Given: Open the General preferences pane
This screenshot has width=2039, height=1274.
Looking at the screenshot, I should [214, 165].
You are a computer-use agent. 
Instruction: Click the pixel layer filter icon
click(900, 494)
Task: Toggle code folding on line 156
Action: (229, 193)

====================

▸ WHAT THE TASK REQUIRES
Return every record exactly as it was given.

▸ TASK OUTPUT
Given: Open the General preferences pane
This screenshot has width=2039, height=1274.
Looking at the screenshot, I should [214, 165].
You are a computer-use agent. 
Instruction: Click the pixel layer filter icon
click(900, 494)
Task: Toggle code folding on line 156
Action: (229, 193)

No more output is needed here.